Start at the line in the entries below that contains "子育て・教育 [button] (84, 1739)", stop at the line that contains "広告掲載のお問い合わせ (655, 2328)", and output exactly the lines in that span, both ends included.

→ **EXCERPTED RECORDS**
____

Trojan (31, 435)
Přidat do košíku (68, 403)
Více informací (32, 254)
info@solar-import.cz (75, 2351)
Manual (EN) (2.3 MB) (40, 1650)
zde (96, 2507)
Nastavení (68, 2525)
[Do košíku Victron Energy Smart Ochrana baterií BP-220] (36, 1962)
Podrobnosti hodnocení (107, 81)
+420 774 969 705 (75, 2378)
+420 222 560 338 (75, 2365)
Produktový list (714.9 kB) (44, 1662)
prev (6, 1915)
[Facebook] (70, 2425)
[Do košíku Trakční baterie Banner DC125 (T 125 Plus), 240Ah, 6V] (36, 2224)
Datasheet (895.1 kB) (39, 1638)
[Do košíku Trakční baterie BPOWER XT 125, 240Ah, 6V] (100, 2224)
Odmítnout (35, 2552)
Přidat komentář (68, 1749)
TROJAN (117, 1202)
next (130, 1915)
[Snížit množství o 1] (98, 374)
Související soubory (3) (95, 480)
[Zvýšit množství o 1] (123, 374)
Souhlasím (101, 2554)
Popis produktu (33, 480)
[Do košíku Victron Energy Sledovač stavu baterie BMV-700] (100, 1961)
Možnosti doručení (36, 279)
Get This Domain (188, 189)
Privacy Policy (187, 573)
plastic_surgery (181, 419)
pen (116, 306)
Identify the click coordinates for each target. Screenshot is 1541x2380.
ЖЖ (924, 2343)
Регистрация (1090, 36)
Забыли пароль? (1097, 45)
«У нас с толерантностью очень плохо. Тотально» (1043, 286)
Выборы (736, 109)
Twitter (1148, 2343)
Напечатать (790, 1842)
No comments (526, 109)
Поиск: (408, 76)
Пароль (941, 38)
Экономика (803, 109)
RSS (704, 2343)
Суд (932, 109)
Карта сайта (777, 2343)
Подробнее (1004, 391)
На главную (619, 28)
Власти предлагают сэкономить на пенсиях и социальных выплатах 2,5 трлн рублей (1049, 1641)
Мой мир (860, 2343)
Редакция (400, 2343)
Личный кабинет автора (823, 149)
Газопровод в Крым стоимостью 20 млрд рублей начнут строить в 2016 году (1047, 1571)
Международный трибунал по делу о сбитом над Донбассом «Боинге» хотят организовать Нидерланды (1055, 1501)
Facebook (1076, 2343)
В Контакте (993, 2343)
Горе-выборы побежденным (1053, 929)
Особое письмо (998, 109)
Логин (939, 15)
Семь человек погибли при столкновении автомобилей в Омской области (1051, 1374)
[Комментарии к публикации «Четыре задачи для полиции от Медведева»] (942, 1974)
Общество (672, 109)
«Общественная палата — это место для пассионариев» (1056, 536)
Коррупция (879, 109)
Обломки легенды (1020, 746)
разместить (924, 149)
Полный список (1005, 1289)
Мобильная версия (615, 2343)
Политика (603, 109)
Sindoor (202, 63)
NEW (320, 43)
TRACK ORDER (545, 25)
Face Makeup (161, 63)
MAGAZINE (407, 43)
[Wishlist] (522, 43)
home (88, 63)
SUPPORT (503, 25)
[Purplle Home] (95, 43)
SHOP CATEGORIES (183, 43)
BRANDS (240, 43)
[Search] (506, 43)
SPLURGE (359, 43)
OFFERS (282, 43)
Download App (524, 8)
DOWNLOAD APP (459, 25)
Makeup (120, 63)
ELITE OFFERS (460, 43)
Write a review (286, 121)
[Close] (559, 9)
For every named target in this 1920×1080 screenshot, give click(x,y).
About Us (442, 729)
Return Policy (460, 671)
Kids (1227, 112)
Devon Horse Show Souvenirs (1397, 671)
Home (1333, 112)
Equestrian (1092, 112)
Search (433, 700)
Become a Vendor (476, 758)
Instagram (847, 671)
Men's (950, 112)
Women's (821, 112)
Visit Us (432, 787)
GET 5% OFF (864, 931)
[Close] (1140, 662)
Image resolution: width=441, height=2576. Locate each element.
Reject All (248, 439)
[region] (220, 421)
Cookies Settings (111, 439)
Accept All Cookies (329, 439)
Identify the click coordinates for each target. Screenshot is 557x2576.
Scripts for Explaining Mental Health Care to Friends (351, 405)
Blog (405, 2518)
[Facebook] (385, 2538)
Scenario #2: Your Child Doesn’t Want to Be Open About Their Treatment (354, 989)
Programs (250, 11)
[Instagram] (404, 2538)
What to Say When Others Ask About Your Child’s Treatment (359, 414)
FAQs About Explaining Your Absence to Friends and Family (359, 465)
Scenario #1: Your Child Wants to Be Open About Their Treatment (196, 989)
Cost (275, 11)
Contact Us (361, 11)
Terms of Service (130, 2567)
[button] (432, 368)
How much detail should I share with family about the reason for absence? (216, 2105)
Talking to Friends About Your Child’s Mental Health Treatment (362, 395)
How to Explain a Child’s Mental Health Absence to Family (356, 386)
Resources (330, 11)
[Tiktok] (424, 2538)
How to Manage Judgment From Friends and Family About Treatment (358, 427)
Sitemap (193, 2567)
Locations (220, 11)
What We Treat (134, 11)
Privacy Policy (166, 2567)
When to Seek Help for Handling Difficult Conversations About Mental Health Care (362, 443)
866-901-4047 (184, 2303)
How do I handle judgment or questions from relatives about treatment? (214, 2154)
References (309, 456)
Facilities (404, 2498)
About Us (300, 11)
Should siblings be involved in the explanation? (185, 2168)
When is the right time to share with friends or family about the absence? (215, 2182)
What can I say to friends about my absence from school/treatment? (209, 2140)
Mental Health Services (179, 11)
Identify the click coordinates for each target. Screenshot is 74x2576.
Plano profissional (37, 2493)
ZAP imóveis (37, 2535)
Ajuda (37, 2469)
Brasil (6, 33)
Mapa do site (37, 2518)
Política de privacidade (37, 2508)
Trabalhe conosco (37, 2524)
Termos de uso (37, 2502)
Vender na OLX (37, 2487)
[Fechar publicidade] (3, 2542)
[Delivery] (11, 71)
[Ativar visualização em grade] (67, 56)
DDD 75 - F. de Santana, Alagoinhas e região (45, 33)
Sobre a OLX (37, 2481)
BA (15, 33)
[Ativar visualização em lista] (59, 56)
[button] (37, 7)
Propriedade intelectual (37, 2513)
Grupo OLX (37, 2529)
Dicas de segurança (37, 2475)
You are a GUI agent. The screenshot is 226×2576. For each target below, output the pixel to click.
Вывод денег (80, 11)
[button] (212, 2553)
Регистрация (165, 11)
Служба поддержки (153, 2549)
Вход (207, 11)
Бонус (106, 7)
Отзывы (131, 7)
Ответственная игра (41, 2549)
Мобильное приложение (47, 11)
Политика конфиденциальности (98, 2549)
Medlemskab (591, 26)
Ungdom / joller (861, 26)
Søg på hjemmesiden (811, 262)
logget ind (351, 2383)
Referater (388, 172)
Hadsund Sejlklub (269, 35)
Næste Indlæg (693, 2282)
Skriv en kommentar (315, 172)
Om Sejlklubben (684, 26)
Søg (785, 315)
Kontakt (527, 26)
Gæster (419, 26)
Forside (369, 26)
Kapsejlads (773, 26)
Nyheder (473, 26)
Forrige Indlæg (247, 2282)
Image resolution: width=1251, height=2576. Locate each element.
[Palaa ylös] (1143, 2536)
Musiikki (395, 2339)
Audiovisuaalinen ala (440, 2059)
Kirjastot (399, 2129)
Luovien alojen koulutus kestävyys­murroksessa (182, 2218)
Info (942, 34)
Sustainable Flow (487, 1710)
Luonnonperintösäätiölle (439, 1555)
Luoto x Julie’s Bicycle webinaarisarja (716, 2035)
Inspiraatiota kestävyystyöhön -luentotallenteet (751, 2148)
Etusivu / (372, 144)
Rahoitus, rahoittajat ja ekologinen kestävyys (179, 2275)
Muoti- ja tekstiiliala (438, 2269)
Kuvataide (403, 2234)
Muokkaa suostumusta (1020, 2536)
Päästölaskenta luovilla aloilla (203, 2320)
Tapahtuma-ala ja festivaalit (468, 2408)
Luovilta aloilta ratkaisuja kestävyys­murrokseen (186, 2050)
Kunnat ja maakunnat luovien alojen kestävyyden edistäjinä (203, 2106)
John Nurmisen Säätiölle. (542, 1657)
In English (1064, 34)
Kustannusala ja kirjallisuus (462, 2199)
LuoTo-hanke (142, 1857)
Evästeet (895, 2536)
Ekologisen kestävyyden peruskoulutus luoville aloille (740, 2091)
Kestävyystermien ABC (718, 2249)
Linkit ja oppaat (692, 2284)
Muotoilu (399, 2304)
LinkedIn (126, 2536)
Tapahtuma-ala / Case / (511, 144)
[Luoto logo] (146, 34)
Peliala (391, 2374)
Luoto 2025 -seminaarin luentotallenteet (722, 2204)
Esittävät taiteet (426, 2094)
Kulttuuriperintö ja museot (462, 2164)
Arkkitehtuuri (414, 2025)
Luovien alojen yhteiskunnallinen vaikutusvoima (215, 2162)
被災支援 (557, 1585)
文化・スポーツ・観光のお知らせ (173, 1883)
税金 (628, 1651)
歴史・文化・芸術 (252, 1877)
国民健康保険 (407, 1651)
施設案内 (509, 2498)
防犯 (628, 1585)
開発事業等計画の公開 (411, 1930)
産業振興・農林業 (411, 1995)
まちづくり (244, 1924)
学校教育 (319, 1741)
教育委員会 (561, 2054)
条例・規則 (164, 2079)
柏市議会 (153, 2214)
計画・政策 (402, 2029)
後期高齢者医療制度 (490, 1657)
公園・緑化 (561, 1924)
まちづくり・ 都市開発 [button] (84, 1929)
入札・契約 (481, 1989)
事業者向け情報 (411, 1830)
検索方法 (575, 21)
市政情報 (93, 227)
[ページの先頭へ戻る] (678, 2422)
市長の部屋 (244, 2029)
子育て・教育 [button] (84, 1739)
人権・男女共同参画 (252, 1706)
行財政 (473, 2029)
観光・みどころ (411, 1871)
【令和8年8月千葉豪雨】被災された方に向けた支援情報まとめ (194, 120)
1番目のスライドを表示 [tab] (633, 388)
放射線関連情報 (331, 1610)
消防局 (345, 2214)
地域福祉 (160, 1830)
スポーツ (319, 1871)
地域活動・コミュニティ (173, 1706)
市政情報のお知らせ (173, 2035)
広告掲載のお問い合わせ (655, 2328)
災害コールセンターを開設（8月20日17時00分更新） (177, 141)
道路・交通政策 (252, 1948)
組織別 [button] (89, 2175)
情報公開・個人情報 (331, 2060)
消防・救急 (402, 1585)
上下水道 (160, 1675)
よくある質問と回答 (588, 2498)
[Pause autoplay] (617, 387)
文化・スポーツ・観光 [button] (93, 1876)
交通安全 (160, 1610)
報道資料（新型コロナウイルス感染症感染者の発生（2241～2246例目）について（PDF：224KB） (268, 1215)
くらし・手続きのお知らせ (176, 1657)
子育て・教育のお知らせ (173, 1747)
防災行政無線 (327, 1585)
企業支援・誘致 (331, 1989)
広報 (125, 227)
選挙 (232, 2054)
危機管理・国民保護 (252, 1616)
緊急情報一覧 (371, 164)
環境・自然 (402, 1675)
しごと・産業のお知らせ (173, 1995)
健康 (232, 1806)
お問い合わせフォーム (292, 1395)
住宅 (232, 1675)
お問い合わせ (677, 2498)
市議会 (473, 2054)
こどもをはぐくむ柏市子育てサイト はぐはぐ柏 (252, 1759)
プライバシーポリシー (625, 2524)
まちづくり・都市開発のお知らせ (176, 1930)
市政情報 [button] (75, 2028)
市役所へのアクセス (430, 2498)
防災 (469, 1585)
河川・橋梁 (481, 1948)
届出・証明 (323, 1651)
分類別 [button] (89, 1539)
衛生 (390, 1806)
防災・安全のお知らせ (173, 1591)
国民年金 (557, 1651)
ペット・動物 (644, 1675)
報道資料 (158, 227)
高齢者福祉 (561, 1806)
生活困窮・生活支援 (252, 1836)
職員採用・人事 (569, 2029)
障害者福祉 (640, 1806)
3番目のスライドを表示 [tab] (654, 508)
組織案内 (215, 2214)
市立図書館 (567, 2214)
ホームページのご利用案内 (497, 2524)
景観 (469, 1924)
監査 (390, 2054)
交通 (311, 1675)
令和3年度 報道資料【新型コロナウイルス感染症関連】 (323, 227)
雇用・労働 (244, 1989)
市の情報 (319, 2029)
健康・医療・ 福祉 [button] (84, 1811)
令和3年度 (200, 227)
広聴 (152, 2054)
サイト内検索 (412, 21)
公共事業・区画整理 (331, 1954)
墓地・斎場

____

→ **OUTPUT OF THE TASK**
子育て・教育 [button] (84, 1739)
人権・男女共同参画 (252, 1706)
行財政 (473, 2029)
観光・みどころ (411, 1871)
【令和8年8月千葉豪雨】被災された方に向けた支援情報まとめ (194, 120)
1番目のスライドを表示 [tab] (633, 388)
放射線関連情報 (331, 1610)
消防局 (345, 2214)
地域福祉 (160, 1830)
スポーツ (319, 1871)
地域活動・コミュニティ (173, 1706)
市政情報のお知らせ (173, 2035)
広告掲載のお問い合わせ (655, 2328)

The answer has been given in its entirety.